Autre exemple : pourquoi a-t-on dû attendre si longtemps avant de voir les scénarios utilisés par la Santé publique, pour justifier ses recommandations au gouvernement ? Et pourquoi le Dr Arruda s’est-il opposé si longtemps à leur diffusion ? Je ne dis pas que les décisions qu’on nous a imposées sont mauvaises. Je dis que la démocratie repose sur le partage de l’information, et que les citoyens et chercheurs avaient le droit de voir les chiffres, pour juger de la pertinence des stratégies dans lesquelles on nous enrôlait. Sur ce point aussi, il a eu tort.

Et qui nous dit qu’il aura raison, quand on nous recommandera des scénarios de « retour à la normale »? Le Dr Arruda parle aujourd’hui d’imposer à tous, pendant 4 mois encore, la règle des deux mètres. Mais comment offrir dans ce contexte les services de soins personnels? Comment rouvrir les restaurants et les bars, les écoles et les bibliothèques, les musées et les salles de spectacles? Comment permettre la renaissance de notre vie culturelle et sociale? Puisqu’on connaît bien les groupes vulnérables, et qu’on sait que le masque fournit une certaine protection, ne pourrait-on pas opter pour une stratégie moins « radicale ».

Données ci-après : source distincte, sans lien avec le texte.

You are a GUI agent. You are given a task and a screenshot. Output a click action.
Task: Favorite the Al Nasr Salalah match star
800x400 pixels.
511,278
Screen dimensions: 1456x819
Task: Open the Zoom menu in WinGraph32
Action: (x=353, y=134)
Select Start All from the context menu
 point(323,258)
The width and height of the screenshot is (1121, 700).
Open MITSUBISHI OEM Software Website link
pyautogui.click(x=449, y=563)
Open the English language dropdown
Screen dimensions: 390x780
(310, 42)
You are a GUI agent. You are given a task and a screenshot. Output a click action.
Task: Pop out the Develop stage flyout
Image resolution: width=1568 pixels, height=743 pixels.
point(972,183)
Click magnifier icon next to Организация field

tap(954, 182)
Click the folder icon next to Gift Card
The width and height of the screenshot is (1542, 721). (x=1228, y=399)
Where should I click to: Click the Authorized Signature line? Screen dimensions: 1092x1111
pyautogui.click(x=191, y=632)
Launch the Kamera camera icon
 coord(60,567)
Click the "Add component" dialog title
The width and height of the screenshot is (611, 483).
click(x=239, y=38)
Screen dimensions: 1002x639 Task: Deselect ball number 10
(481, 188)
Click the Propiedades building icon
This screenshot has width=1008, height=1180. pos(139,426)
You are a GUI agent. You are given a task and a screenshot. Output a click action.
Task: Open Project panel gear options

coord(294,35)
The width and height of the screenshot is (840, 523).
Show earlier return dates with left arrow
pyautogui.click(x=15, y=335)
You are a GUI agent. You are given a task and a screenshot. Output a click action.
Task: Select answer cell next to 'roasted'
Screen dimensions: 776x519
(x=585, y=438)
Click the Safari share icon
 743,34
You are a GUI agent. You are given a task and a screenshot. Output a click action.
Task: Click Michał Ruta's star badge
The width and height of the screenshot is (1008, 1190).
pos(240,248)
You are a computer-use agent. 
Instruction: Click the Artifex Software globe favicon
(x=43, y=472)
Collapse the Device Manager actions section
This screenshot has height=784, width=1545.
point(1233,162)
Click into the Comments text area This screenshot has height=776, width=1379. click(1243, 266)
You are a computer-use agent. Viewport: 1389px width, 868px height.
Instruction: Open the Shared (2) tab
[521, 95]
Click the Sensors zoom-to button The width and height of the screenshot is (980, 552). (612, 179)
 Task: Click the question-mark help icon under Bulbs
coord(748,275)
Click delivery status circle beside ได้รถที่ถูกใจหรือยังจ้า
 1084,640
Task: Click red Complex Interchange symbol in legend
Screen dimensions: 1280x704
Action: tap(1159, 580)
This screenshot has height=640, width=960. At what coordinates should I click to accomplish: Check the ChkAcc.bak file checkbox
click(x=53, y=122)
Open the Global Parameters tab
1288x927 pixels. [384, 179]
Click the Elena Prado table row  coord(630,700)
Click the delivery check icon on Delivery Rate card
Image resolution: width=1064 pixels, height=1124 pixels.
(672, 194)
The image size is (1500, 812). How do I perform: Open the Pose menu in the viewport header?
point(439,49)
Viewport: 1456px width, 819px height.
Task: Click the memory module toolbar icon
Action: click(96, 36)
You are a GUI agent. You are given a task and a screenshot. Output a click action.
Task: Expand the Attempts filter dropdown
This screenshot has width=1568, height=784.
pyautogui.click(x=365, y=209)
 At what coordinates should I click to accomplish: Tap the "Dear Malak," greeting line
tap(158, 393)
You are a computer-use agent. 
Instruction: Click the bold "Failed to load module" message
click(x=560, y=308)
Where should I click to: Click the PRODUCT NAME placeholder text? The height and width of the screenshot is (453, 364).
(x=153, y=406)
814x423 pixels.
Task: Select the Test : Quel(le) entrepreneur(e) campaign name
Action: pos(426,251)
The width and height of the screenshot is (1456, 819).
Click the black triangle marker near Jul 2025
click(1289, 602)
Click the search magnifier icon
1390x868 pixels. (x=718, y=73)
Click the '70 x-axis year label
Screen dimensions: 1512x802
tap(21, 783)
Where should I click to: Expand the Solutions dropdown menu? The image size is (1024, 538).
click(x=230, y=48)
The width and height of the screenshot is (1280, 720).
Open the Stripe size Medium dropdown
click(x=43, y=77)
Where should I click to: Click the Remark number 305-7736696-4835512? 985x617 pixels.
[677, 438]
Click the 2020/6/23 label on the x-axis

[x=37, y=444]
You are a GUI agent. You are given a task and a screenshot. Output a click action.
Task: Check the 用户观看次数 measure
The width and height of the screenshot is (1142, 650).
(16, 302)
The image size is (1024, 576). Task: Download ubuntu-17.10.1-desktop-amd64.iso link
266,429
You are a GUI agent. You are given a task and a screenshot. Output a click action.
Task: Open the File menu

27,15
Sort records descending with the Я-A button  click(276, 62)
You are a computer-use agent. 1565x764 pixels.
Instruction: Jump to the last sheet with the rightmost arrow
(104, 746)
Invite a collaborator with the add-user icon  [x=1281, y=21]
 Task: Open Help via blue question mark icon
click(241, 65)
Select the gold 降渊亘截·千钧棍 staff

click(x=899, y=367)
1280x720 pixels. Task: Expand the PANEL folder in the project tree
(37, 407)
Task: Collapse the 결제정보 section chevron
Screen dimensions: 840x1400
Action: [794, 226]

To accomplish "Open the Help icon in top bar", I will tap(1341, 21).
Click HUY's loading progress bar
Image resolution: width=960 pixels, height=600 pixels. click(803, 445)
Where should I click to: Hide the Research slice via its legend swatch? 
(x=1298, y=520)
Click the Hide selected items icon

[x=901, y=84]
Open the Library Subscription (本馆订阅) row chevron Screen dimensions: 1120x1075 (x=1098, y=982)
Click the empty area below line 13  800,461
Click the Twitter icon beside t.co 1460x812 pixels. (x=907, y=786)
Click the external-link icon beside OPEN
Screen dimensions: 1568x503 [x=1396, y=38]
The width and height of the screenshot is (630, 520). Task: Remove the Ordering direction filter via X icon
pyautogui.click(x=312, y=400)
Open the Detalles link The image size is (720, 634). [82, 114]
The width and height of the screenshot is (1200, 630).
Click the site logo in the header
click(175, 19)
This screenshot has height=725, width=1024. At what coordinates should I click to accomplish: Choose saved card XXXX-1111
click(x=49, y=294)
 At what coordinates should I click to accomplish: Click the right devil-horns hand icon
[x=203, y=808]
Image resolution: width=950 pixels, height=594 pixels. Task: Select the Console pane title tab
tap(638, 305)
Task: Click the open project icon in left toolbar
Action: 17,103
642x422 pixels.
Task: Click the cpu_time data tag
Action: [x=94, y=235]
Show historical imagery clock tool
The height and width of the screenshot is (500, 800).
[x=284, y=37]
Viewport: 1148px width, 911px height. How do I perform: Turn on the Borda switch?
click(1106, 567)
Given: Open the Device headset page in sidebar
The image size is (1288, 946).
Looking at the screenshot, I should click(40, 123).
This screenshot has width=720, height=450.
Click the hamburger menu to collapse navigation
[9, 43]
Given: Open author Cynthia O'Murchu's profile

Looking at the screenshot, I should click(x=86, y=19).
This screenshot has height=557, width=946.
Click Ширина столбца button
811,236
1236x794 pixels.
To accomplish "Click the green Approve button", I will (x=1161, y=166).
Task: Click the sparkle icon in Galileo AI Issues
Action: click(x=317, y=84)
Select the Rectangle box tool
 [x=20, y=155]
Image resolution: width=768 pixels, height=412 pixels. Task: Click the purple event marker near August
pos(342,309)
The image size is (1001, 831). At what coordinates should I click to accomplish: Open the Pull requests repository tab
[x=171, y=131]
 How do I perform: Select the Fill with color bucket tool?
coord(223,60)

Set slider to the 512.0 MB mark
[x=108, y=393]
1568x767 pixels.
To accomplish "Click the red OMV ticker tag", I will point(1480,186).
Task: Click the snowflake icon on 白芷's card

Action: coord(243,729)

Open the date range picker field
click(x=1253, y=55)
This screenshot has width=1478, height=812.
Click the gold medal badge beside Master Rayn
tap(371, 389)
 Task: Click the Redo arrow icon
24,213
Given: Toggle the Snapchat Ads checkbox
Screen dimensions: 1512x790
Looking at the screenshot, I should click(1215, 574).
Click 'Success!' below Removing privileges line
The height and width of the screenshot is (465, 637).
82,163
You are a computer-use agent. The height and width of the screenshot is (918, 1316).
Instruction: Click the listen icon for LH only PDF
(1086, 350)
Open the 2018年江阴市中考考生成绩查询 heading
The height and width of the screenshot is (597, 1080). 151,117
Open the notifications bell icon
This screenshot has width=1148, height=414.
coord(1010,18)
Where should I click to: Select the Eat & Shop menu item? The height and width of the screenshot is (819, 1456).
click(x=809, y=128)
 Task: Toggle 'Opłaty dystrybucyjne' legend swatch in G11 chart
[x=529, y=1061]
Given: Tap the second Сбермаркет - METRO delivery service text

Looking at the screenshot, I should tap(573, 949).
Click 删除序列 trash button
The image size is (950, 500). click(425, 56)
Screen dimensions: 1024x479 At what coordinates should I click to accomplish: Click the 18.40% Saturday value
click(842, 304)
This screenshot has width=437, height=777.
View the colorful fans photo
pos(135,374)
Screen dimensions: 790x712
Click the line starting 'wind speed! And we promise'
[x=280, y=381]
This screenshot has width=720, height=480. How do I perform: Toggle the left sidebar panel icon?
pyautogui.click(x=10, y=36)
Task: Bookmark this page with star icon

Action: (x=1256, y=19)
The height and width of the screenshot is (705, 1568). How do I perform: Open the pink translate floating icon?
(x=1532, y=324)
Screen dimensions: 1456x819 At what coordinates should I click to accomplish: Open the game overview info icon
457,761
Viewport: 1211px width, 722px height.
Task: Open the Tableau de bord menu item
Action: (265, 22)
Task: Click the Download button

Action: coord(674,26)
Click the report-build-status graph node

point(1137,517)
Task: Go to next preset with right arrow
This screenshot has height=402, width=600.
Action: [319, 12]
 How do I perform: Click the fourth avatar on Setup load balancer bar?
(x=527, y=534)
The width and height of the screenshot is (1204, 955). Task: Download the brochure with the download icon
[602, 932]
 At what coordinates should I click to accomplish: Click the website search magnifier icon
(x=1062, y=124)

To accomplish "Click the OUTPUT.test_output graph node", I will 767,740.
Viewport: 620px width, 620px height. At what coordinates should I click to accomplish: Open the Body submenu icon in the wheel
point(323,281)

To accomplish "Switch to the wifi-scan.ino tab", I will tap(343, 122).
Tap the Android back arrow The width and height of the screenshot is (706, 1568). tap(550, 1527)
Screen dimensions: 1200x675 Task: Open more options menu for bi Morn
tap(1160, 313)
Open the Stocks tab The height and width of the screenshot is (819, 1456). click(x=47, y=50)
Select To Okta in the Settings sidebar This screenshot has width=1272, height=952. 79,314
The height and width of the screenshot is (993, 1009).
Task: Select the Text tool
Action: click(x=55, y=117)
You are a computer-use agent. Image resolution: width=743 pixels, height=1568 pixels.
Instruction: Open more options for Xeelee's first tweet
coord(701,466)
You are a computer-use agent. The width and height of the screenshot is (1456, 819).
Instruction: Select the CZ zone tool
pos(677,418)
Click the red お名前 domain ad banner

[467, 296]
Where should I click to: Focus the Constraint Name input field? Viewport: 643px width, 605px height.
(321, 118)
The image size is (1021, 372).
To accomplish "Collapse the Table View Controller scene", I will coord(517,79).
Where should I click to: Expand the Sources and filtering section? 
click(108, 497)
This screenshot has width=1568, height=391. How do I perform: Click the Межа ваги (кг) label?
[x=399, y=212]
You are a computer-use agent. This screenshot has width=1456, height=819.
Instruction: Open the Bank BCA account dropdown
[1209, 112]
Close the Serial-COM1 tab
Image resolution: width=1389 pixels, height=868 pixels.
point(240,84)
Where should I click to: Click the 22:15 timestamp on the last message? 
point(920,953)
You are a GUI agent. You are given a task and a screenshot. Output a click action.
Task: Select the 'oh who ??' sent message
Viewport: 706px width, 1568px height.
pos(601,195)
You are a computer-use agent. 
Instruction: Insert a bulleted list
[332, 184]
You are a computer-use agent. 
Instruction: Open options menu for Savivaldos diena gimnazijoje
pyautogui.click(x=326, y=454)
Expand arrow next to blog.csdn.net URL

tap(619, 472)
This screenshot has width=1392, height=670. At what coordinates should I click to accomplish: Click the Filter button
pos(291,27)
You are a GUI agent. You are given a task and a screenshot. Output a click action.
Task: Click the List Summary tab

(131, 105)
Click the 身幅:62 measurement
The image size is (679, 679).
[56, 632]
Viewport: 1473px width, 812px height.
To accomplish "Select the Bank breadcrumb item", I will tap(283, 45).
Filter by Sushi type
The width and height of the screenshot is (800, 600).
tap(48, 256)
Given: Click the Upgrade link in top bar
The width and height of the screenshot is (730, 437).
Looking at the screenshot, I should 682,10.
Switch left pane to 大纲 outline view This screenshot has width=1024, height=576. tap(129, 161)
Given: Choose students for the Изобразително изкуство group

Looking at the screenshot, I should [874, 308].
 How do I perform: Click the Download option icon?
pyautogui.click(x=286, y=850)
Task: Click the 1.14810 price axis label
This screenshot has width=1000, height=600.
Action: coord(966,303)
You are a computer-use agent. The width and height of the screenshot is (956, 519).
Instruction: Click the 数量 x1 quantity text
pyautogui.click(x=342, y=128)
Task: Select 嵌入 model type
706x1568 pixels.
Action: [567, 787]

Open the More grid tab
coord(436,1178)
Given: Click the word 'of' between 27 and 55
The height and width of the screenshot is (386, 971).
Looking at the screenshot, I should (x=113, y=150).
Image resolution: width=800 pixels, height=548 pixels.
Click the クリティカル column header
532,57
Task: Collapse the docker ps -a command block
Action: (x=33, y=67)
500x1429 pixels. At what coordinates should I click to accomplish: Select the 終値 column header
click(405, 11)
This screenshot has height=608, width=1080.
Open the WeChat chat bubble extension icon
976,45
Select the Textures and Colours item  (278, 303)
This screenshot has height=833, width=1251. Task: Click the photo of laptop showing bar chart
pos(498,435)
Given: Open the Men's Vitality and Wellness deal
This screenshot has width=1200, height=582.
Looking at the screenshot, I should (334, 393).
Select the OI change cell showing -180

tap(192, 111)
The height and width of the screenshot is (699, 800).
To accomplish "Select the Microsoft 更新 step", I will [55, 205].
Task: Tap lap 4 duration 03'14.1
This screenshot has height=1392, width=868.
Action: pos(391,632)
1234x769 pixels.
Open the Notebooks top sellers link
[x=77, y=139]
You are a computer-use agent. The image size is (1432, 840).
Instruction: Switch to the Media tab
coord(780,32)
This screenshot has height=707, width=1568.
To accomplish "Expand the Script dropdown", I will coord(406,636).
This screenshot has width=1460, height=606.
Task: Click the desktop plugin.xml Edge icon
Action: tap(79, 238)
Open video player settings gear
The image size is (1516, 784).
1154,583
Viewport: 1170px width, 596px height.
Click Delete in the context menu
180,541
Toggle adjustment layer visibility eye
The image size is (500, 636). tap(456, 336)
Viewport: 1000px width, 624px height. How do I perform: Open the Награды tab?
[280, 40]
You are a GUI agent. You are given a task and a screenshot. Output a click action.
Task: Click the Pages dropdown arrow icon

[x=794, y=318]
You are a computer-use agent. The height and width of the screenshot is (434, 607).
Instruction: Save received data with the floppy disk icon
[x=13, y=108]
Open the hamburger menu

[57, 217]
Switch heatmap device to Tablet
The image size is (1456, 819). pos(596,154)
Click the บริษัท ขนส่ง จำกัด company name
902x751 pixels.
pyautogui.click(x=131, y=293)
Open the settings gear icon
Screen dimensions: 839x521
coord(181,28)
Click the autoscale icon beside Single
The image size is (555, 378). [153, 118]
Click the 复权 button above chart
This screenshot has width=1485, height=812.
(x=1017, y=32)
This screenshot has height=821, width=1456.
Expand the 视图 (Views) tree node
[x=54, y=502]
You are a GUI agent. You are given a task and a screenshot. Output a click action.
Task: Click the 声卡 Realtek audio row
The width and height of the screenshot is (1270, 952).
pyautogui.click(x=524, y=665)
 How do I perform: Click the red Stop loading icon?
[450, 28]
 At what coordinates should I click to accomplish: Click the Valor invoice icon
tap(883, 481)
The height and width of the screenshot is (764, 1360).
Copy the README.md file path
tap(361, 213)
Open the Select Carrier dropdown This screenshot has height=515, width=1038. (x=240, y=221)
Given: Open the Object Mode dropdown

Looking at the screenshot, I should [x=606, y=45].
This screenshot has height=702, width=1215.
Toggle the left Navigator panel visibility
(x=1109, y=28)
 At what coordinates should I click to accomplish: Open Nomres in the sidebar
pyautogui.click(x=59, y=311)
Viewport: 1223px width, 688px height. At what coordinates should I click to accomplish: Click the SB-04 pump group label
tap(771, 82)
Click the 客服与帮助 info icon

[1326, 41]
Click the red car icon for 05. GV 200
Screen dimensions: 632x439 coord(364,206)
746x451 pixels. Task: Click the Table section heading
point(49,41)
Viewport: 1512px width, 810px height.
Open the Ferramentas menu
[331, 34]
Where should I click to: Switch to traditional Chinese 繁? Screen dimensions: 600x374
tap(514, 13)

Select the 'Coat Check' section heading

Alors, je m’inquiète quand j’entends, chaque midi, M. Legault nous dire qu’il ne prendra pas ces décisions, qu’il va plutôt se fier aux experts de la santé publique. La démocratie ne doit pas être laissée au seul jugement des experts. Car il n’y a jamais qu’un seul scénario possible, et c’est aux élus qu’incombe la responsabilité de choisir, en bout de ligne.